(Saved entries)
==*==

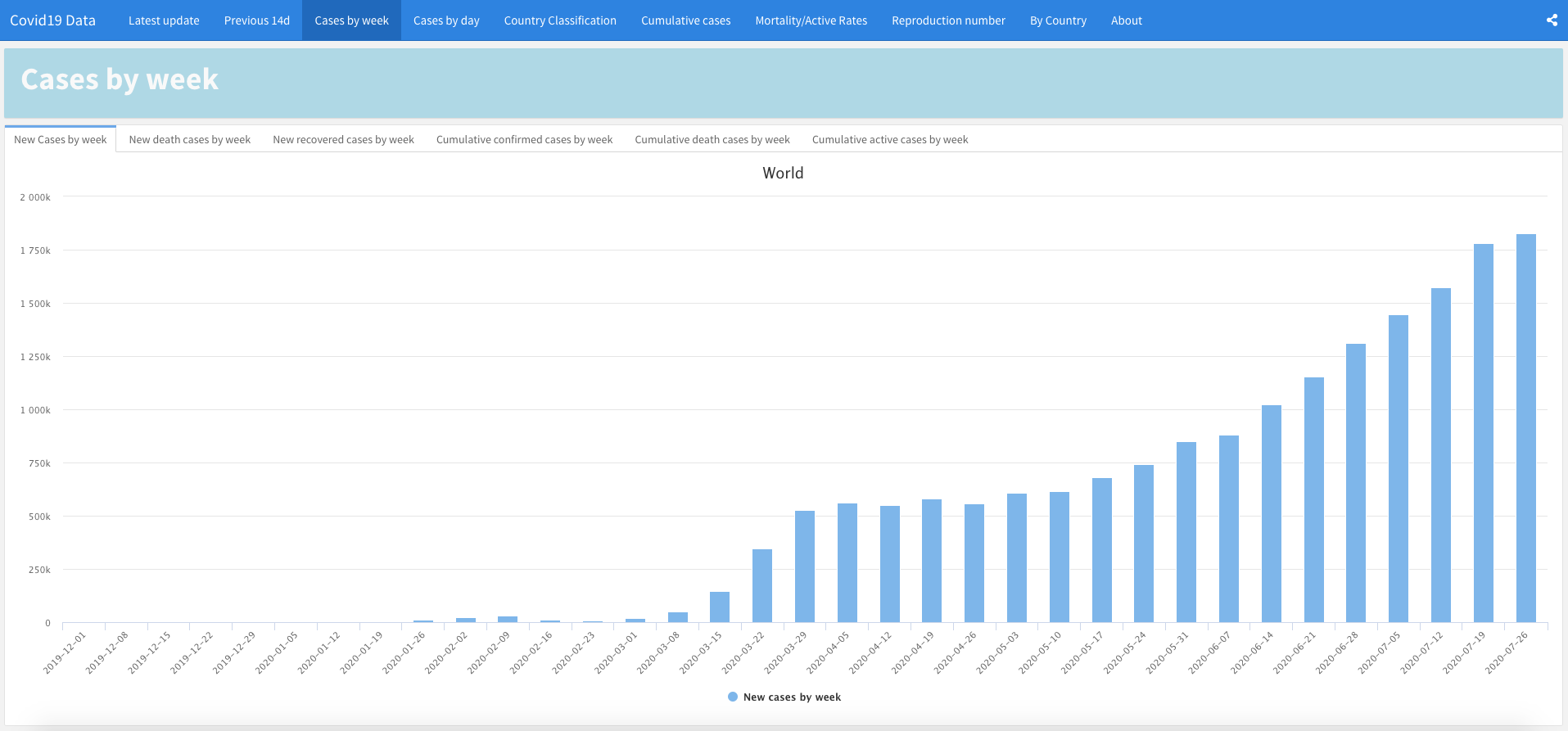This screenshot has height=731, width=1568.
Task: Select Cumulative confirmed cases by week tab
Action: pos(524,140)
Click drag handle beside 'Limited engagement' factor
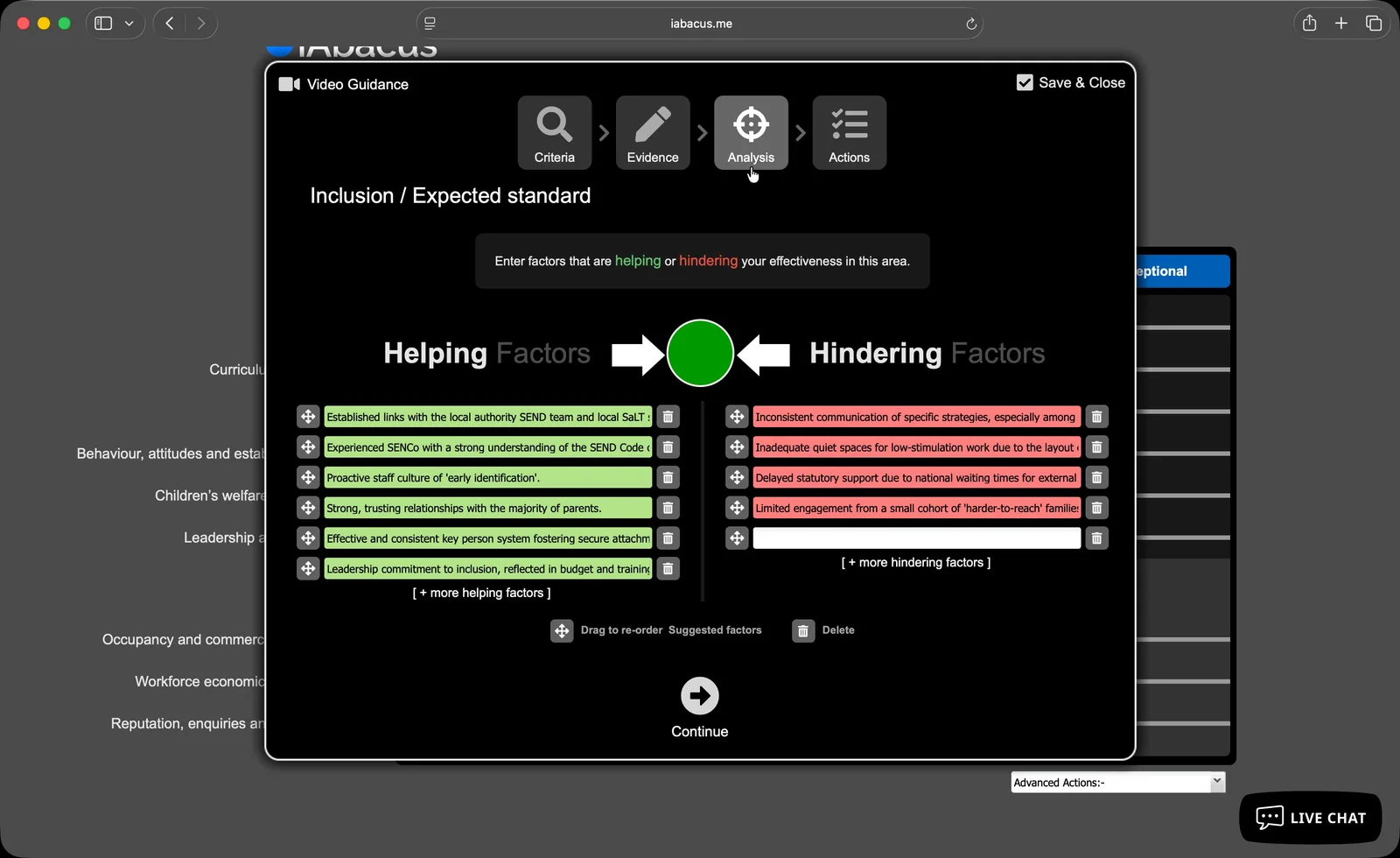This screenshot has height=858, width=1400. pyautogui.click(x=737, y=508)
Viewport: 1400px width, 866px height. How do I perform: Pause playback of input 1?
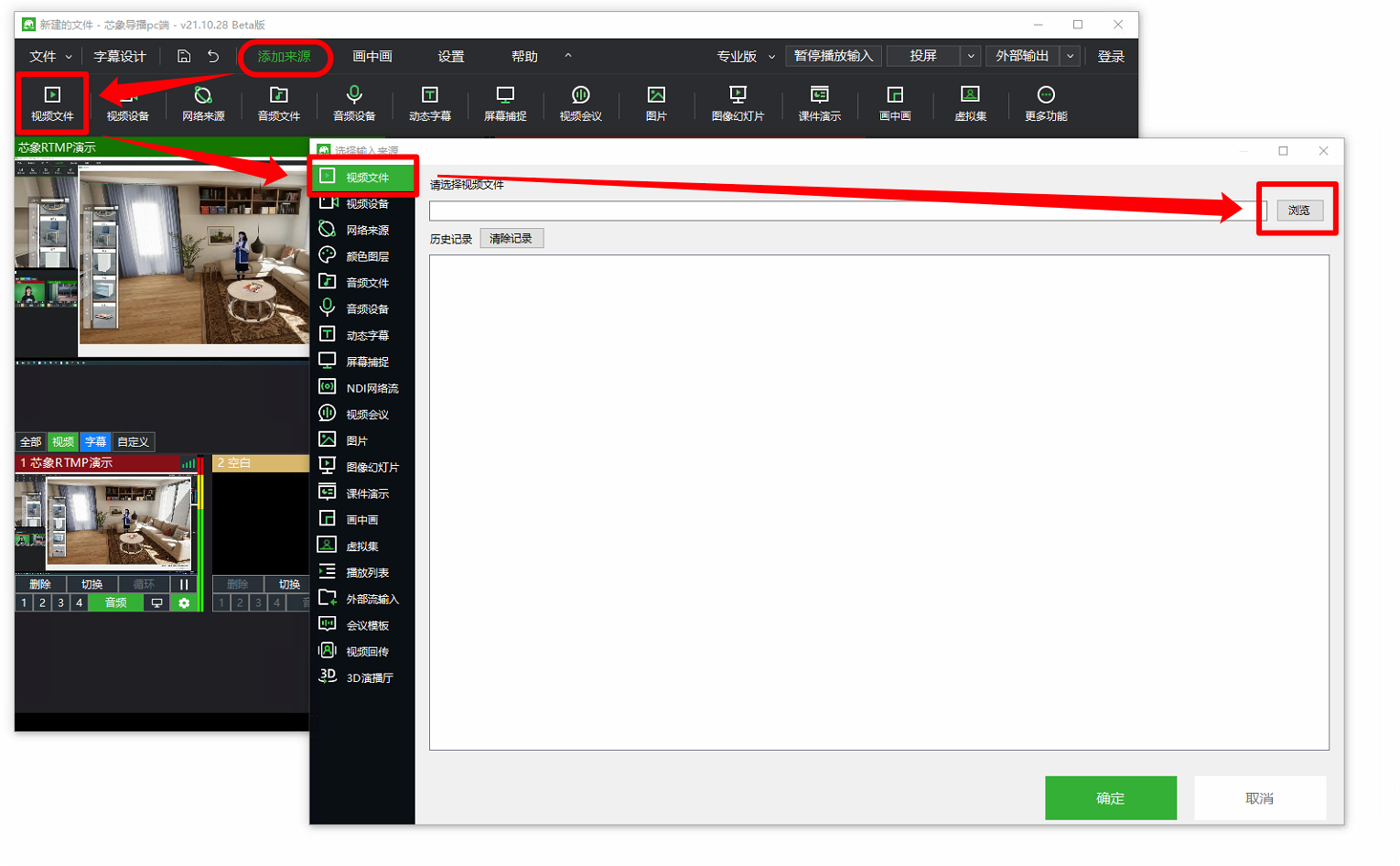[184, 584]
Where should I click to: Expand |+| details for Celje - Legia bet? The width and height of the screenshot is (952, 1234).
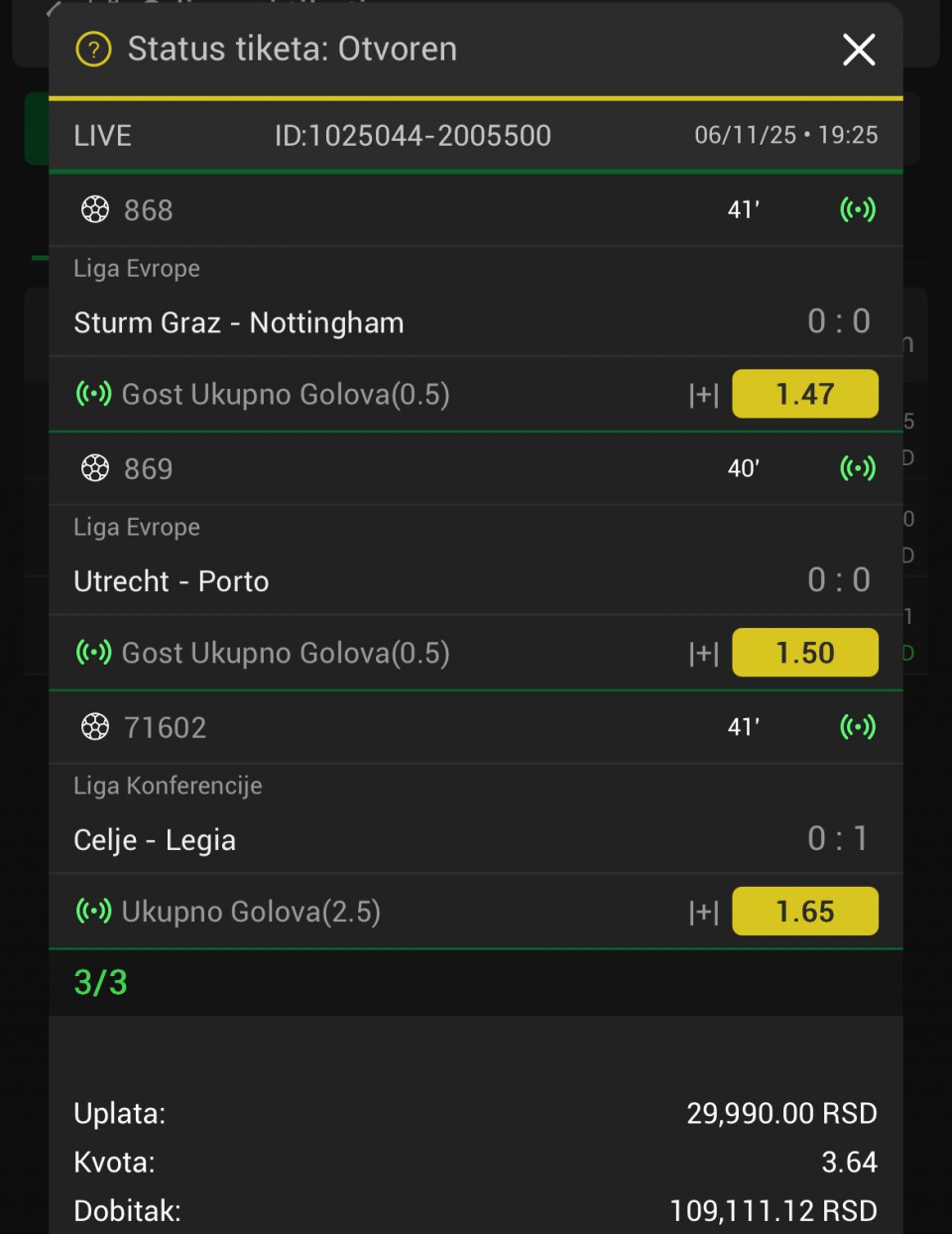(703, 912)
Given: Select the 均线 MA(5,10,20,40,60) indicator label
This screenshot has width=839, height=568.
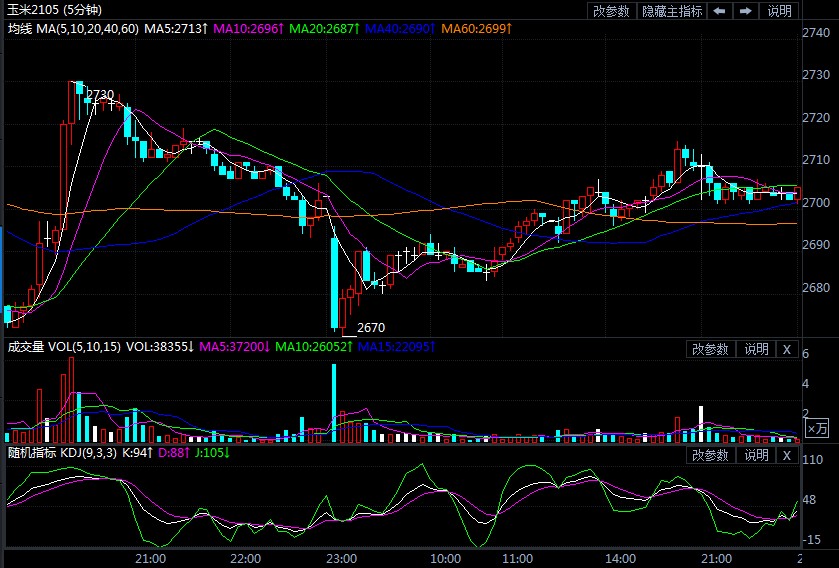Looking at the screenshot, I should coord(73,29).
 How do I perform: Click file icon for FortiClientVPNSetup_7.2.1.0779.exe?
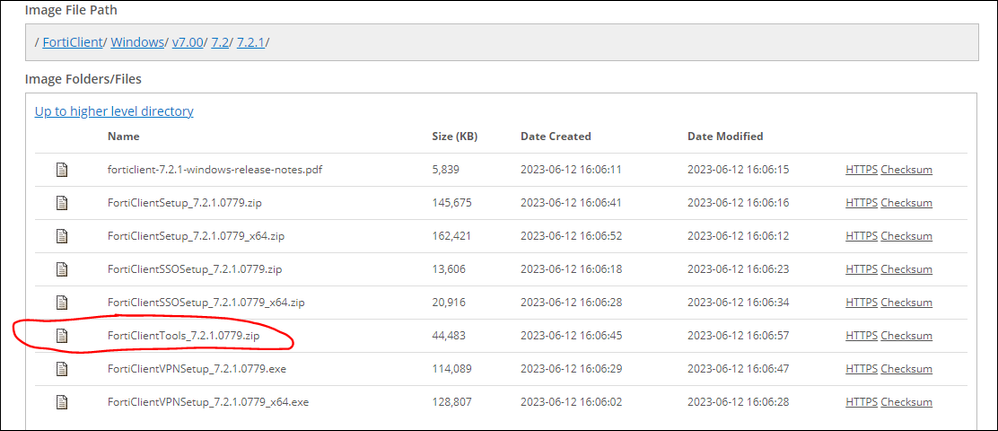(62, 369)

==*==

Directions
Where the line containing "Given: Select the" appears, begin writing out the lines word for word, and continue through the last line of the data, leaving out pictures.

Written response
Given: Select the 均线 MA(5,10,20,40,60) indicator label
This screenshot has width=839, height=568.
Looking at the screenshot, I should coord(73,29).
 How do I perform: Click file icon for FortiClientVPNSetup_7.2.1.0779.exe?
(62, 369)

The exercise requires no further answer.